Rhetoric & Composition Sample Exam Lists & Questions
►Sample Exam List One ►Sample Exam List Two
►Kenneth Burke, especially in A Rhetoric of Motives, examines ways in which language and other media function to promote identification with particular individuals, groups, or positions. He writes: “A is not identical with his colleague B. But insofar as their interests are joined, A is identified with B. Or he may identify himself with B even when their interests are not joined, if he assumes that they are, or is persuaded to believe so.” Applying Burke’s concept of identification to four or five contemporary works in composition studies on your list, what do you take to be the predominant idea or argument that the authors wish their readers to identify with?
►Offer an account of composition’s mission (or competing missions) by using readings from your Performativity list. In other words, how might performativity offer a framework of analysis for studying the field of composition, its preoccupations and major areas of interest and investment? What do we learn, for instance, when we read Berthoff, Elbow, or Bartholomae’s work (among other possible foci) through the lens of performativity? What, if any, new insights can we gain from this pairing?
►Write an abbreviated genealogy of “emotion” (and, where appropriate, its cognate terms) by drawing on the work of writers from your Rhetoric and Textuality list. Understanding “genealogy” to signify a line of development, sketch out the complementary and competing conceptions of emotion that appear in your readings. End by offering a working theory of emotion, which may include ideas you synthesize from the readings, that helps to explain the complex relationship between teaching, writing, and feeling.
►Apply Porter et al.’s concept of institutional critique to discussions in any five readings on your archives / genre list. How might a concept of institutions relate to archives, and how might institutional critique inform rhetorical conversations on the design, creation, and management of digital archives? Where might this conceptual relationship break down? What are some possible theoretical limitations?

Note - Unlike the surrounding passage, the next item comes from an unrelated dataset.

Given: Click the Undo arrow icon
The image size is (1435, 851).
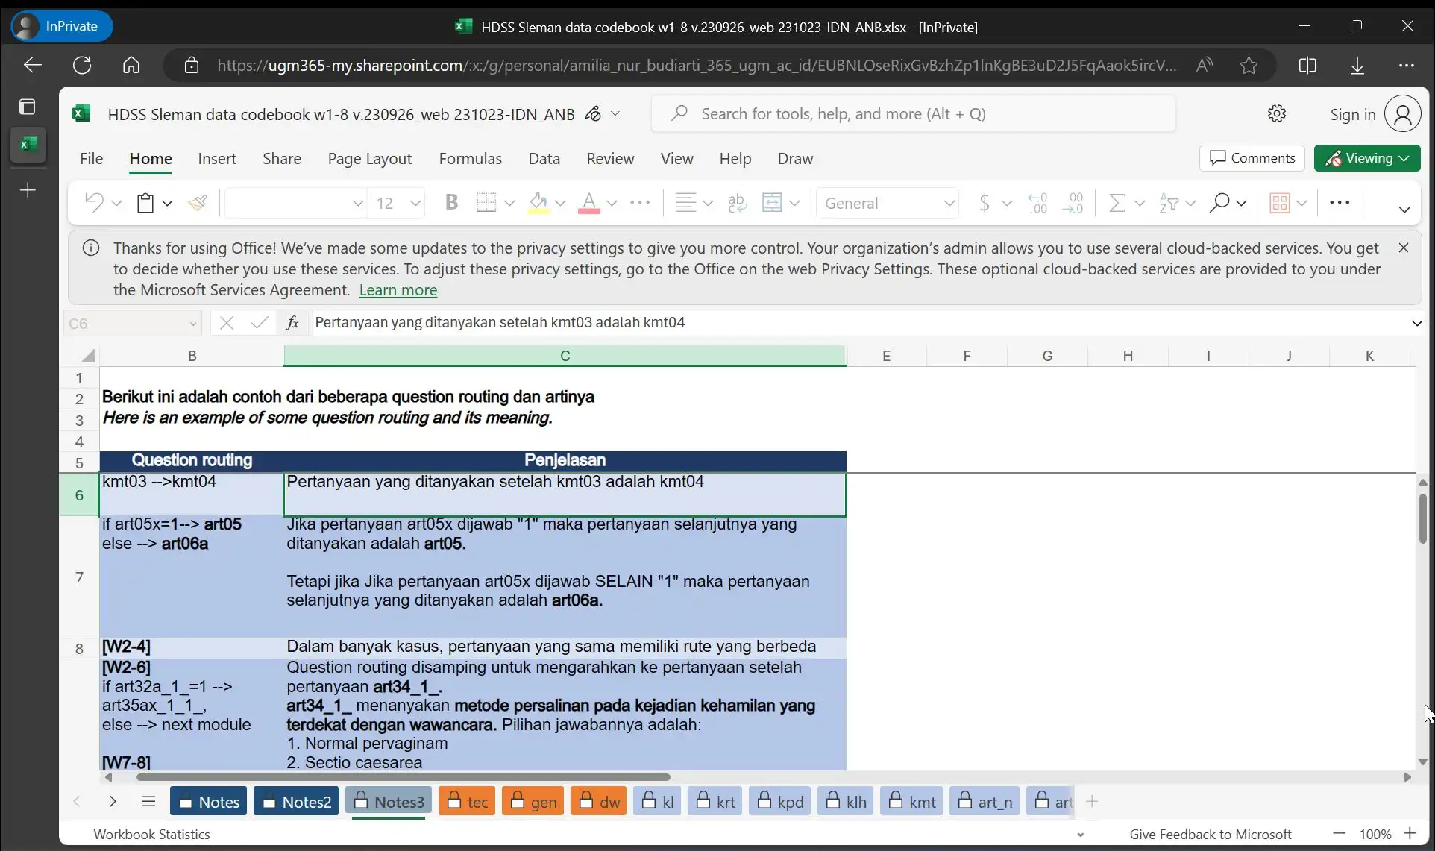Looking at the screenshot, I should coord(94,203).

►In your rationale you write that for Scholes “bad” reading or misreading occurs when (as you put it) “a reader is unwilling or unable to separate herself from herself” and thus fails to imagine herself in the place of another and to understand views that differ from her own. That is one conception of misreading (that is, of failure). Discuss and assess how four or five theorists on your list (at least three of them from the narrative theory and reader response area; Scholes may be one of them) conceptualize misreading or misinterpretation in relation to textual interpretation and/or what Anderson calls “self-interpretation” (11). How might these varying conceptualizations inform your effort to develop “a clearer understanding of how students interact with the texts they read and write, and what such interactions might reveal about a student’s self-concept”?